Another obstruction goes to the question of our treatment of the foreign-born laborer in industry—especially if he bear what we choose to regard as a “queer” name, difficult for us to spell or pronounce. The courts have, properly, no doubt, no patience with assumed names—particularly in a case where the alien cannot remember the name under which he entered the country. But it is a very common practice, in concerns employing a large number of immigrants, for the minor officials of the company, superintendents and foremen, to attach a name to a job, and insist upon calling the man who occupies it, “Mike Murphy,” or what not else, because that was the name of the first incumbent, and it is easier to pronounce than “Bahaoud,” “Behrensmayer,” or “Przybylski.” This, and the even more common practice of calling a man by a number, rather than a name, results in a vast deal of confusion, in a substantial discouragement of self-respect, and in the ultimate establishment of the neighborhood identity of a polysyllabic Greek or Armenian, perhaps, with a fine old Irish name. This will not do in the naturalization court. The petitioner must come in under at least the same name that he bore when he entered the country, and there must be no suspicion as to its not being his own.

But he does not have to keep that name. It is prescribed as lawful for the court in its discretion, “at the time and as a part of the naturalization of any aliens, ... upon the petition of such alien, to make a decree changing the name of said alien.” The fact of which the court must be convinced is that the petitioner is not attempting to conceal his real identity for the purpose of escaping payment of just debts or punishment for crime. Many aliens do thus change their names, and there have been cases in which the judge virtually compelled them to do so.

A naturalization judge said to the writer:

I have heard of a high-handed old judge, somewhere in the Northwest, who was in the habit of “suggesting” to every alien who came before him with a complicated mouthful of name that he change it to “Abraham Lincoln,” “Benjamin Franklin,” “George Washington,” or “Grover Cleveland.” No doubt you could find many a Pole or Swede naturalized as “Thomas Jefferson” or “Alexander Hamilton,” whose father, living in the same town, was known as “Konrad Kowalewski,” or “Ole Johanssen.”

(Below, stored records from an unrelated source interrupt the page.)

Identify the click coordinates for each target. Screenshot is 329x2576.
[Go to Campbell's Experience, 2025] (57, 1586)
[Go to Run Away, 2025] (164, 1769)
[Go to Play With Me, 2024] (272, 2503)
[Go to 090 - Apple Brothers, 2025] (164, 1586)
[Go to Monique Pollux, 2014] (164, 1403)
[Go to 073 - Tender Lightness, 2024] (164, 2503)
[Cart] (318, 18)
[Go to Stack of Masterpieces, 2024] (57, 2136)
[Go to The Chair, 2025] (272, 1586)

Each nationality has in this country name-complications of this character peculiarly its own. The Swedes, for an example, have a habit of taking for their own surname the Christian name of a favorite aunt, uncle, or other relative, upon reaching the age of twenty-one years. Sven Svensen—which means “Sven, the son of Sven”—may undertake to compliment his uncle Olaf by calling himself Sven Olafsen. Suppose he came to this country under the name of Sven Svensen, before he was eighteen; but for several years before filing his declaration came to be known to everybody—including himself—as Sven Olafsen, and regarded his old name as a “childish thing” of no consequence to anybody. He applies as Sven Olafsen for his certificate of arrival, the immigration and naturalization bureaus have great difficulty in finding it, and when it does come along it is in the name of Sven Svensen. Often names are adopted in affectionate memory of the town from which the alien comes. Many Italians, for convenience, drop off a couple of syllables of awkwardly long names. Among the Greeks a typical case would be that of one, “Harris,” whose old-country name was Harralabopoulos.

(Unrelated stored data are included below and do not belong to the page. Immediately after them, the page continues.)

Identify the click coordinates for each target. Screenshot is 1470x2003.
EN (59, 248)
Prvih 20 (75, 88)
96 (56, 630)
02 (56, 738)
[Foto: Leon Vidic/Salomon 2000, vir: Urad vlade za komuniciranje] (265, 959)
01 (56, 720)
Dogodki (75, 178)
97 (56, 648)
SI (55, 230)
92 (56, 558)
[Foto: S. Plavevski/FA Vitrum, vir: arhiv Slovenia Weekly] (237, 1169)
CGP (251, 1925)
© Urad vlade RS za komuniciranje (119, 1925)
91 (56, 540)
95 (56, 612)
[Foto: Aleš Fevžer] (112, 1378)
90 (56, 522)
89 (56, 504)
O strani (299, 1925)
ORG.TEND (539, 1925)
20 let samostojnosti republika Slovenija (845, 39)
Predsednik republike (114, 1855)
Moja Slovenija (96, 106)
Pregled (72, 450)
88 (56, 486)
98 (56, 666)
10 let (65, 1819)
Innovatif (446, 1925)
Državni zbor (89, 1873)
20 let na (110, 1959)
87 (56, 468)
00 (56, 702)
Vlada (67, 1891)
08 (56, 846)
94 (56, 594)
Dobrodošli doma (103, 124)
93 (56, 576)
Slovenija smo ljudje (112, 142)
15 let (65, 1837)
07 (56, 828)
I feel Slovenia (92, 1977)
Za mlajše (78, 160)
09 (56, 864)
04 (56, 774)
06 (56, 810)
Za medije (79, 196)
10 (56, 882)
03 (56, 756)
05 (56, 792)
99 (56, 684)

Another kind of complication appears in the case of an alien whose true name was Isaac Brody; but he came on a steamship ticket issued to, and in the name of, his uncle, Isaac Boovris, and was recorded under that name by the immigration authorities. When he filed his declaration of intention he was advised to file under the name Boovris, to facilitate his certificate of arrival when that should be required. When he filed his final petition, after living and doing business for several years in this country under his true name of Brody, he asked to be naturalized under that name. The court refused, requiring him to file a new declaration as Isaac Brody and wait two years longer, calling attention to the penal statute which makes it an offense to apply for naturalization under an assumed or fictitious name; remarking that the court might have changed the name or amended the petition “if the error in the original declaration had been clerical, or had been innocent.”[77]

A Pennsylvania court said in the case of one Wicenty Pilipos, who after arrival informally changed his name to William Phillips:

We may concede that any person may change his name, and be naturalized under his new name; yet, if he does so, he must petition the court for that purpose, so that the record will show the whole transaction, and identify him as the person who has discarded his original name, under which he landed in this country. This is especially necessary to prevent any other person from perpetrating a fraud, by being naturalized under the discarded name.[78]